First and foremost, if there is reason to think that the secret has escaped into the world, and you can revoke the secret, do so. How to revoke a secret is going to vary quite a lot depending on what the secret protects. If you don’t know how to revoke it, you will need help from the owner of the resource protected by the secret.

Need to quickly see what scenario applies to you?
check out our cheatsheet flow chart below
Download the git history cheatsheet

Now, let’s consider different scenarios to see how to clean things up.

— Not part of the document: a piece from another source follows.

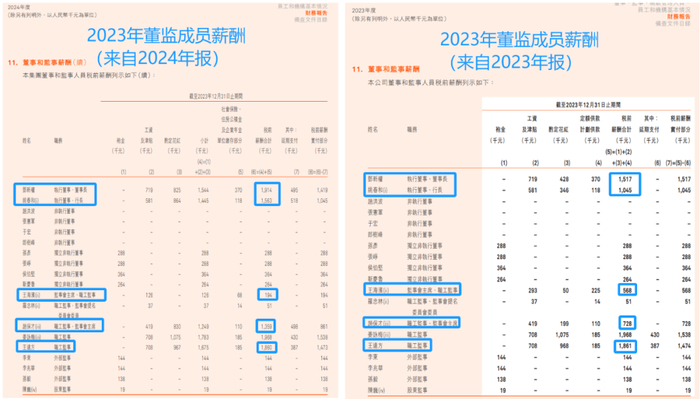Select section heading 11 on the left page
The image size is (700, 399).
[46, 62]
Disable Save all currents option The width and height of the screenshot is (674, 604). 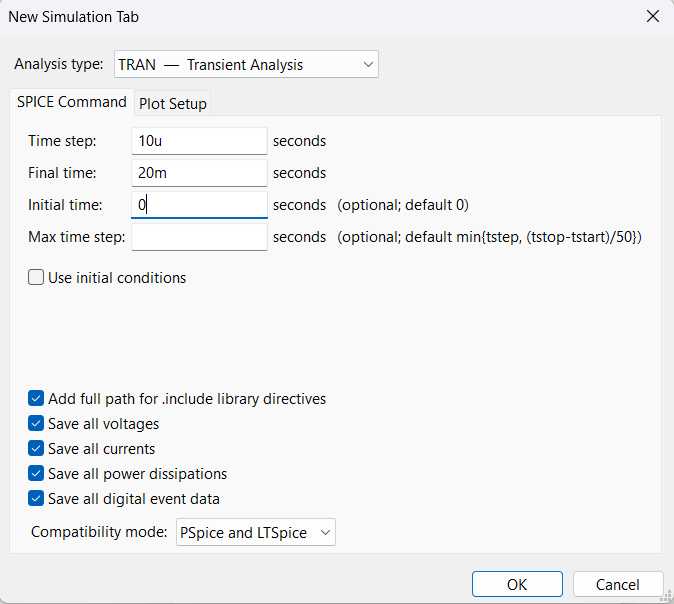[x=37, y=449]
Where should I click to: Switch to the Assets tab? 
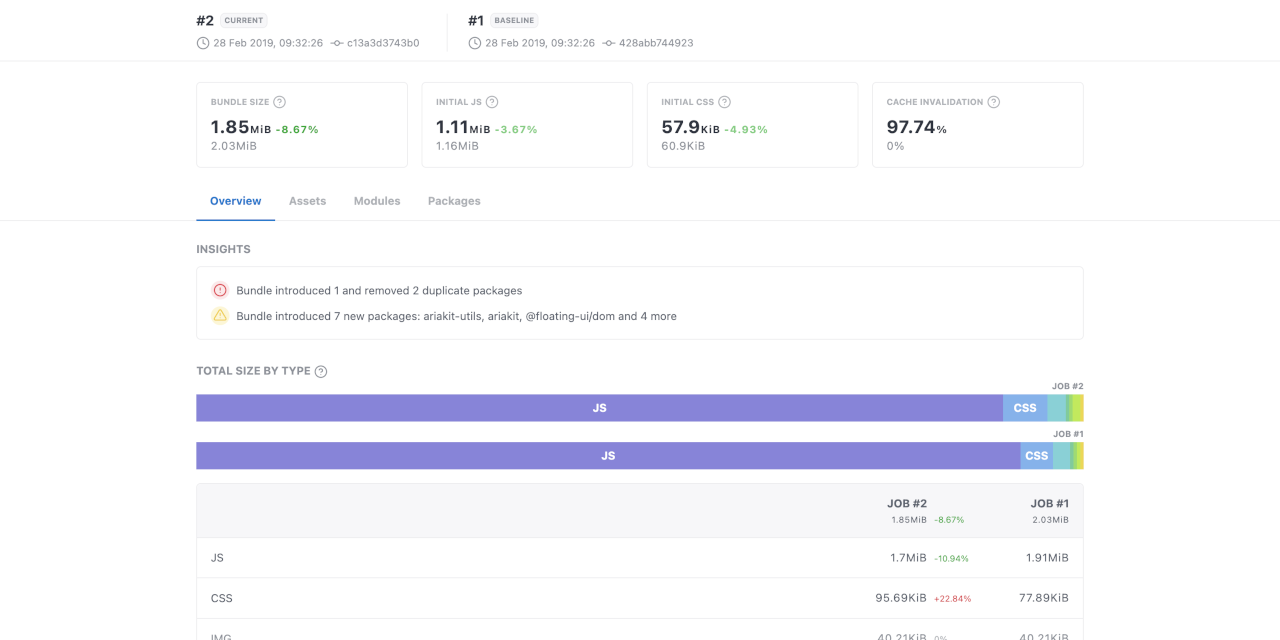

Have you pushed your work up yet?

NO

No? That’s great. Please don’t push it up just yet.If you have any uncommited work, we can use git stash to save it. This sets your work aside in a temporary “stash” so that we can work with the git repository without losing anything you haven’t committed yet. When we’re done cleaning things up, you can use git stash pop to restore your work.

YES

If you have already pushed a commit containing a secret, or just discovered a secret in your existing history, things get more complicated if there are other people working on this branch. If you work alone, there’s nothing to do at this point, you can skip to the next step. If you work as part of a team, things get more complicated because we need everyone to act in a coordinated way.

First of all, we need to determine who else is affected by the secret’s presence, because we’ll need to coordinate everyone’s actions. If the secret only appears in the branch you’re working on, you only need to coordinate with anyone else who is always working off of that branch. However, if you found the secret lurking further back in git history, perhaps in your master or main branch, you’ll need to coordinate with everyone working in the repository.

Let the others affected know that a secret was found that needs to be excised from everyone’s git history. When you edit the git history to remove a file, it can cause problems with your teammates’ local clones; moreover, they can end up re-inserting the secret back into the public repository when they push their work. So it is important that everyone affected is in sync for the excision to work. This means that everyone needs to stop what they are doing, close outstanding PRs, and push up work that’s in progress.

Now, let’s make a fresh clone.

  • Delete your existing clone in its entirety.
  • Make a fresh clone with `git clone [repository URL]`
  • Change into the project directory with `cd [project name]`
  • Download the entire repository history: `git pull --all --tags`.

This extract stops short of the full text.